Thursday, October 4, 2012

Schooled in (or by) the medical system (Take 1: Sensational Kid)

Posted by kuri, ping, the pinglet, & mini-ping on 10/04/2012
A health update is in order for the two kiddos! Today's segment (Take 1: Sensational Kid) is all about the Pinglet.

Do you know a child that cries and shields their eyes from bright light? Or who can't stand tags or elastic in their clothes or the stiffness of new jeans? Or needs the seams in their socks just so? Or who complains of pain when she eats certain types of foods? And who can have meltdowns of epic proportions when any of these needs aren't met?

This is a child that has Sensory Processing Disorder (SPD). This child's brain isn't able to process sensations the way a typical person does and ends up disorganized/confused when her brain doesn't know what to do with the information coming from a particular sense(s): sight, smell, hearing, taste, touch, and movement. She may overreact (with intensive meltdowns lasting anywhere from 30 minutes to 2 hours), or under react (and then need to raise their level of comfort by crashing about the house, doing handstands or dancing in the living room instead of eating dinner).

I'm not talking about a minor (or even, major) tantrum or meltdown when it's too bright out, or when a child's clothing is the reason they are feeling less than happy. The issues I'm referring to are day-in and day-out, constantly there, and are debilitating to both the child and other family members, as the senses are overloaded minute-to-minute and starts to take over family life.

Well, this is our Pinglet.

In July 2011, after a bout with hand-foot-and-mouth disease, the Pinglet started having meltdowns about burning/tingling pain in her hands and feet (at least 7-10 times a day), being too hot (even when it wasn't) and pulling at--or off--her clothes, which was usually followed by massive meltdowns lasting 30 minutes to 2 hours. When we went to New York to visit in August 2011, the episodes when she cried from pain became more frequent and more intense. This happened even when she was playing or doing something fun. She would tense up her hands and feet and cry, asking me why it hurt so much. I felt paralyzed because I wasn't able to do anything to help.

We returned to Japan in September 2011, and the Pinglet continued to complain about the tingling/pain in her hands and feet. The complaints were so frequent and so scary that I decided to bring her to a pediatric neurologist, where she was tested for various illnesses: Vitamin B12 deficiency, diabetes, RA, shingles, tumors in brain/spinal cord, epilepsy. We even went so far as to have her tested for Fabry's disease, which was the scariest two months of my life, waiting for the results. All the tests came back normal.

A year on, she still complains and cries about her hands and feet (tingling/burning like pins and needles). From what she's told me, it seems to be like the type of pain you would experience after your feet fall asleep and then the blood starts circulating again. It comes in a sudden swoop, and leaves just as suddenly about 15-20 seconds later.

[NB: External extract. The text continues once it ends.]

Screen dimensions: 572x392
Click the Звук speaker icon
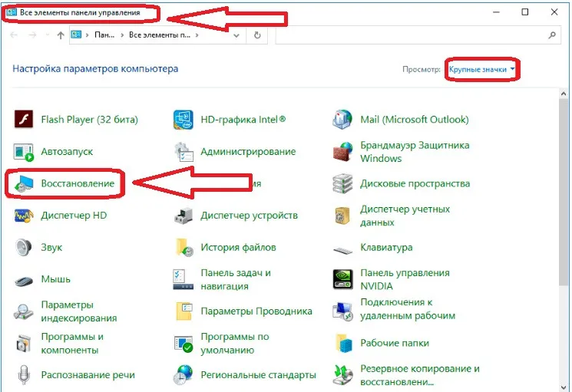[24, 248]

Complaints appear most frequently when she's putting on clothes that "don't feel good" (her own words), especially seams in her socks, "itchy" tags in her clothes, elastic in arm sleeves/winter feet pj's, putting shoes on ("too tight" or "too hot"), loose hair tickling her back. Other triggers are changes in temperature (going from hot to cold, or cold to hot, or becoming too hot from clothing that "doesn't feel good" or is "too tight"). She also complains/cries about bright sunshine or headlights and streetlights at night, and may cry that she can't see and rubs her eyes excessively until she adjusts.  Even when she is doing something fun (like coloring/crafts) and is concentrating very hard on an activity, she will suddenly cry out about the pain in her hands/feet, and then follow-up by telling me she is too hot and proceed to pull at or fuss with her clothing. These bouts of pain with her hands and feet are also signs of anxiety from what I can see, as she will also have a number of meltdowns when things aren't how she imagined they would work out, transitions are too quick, or if she's not able to deal with her emotions, whether they be anger, happiness, or sadness.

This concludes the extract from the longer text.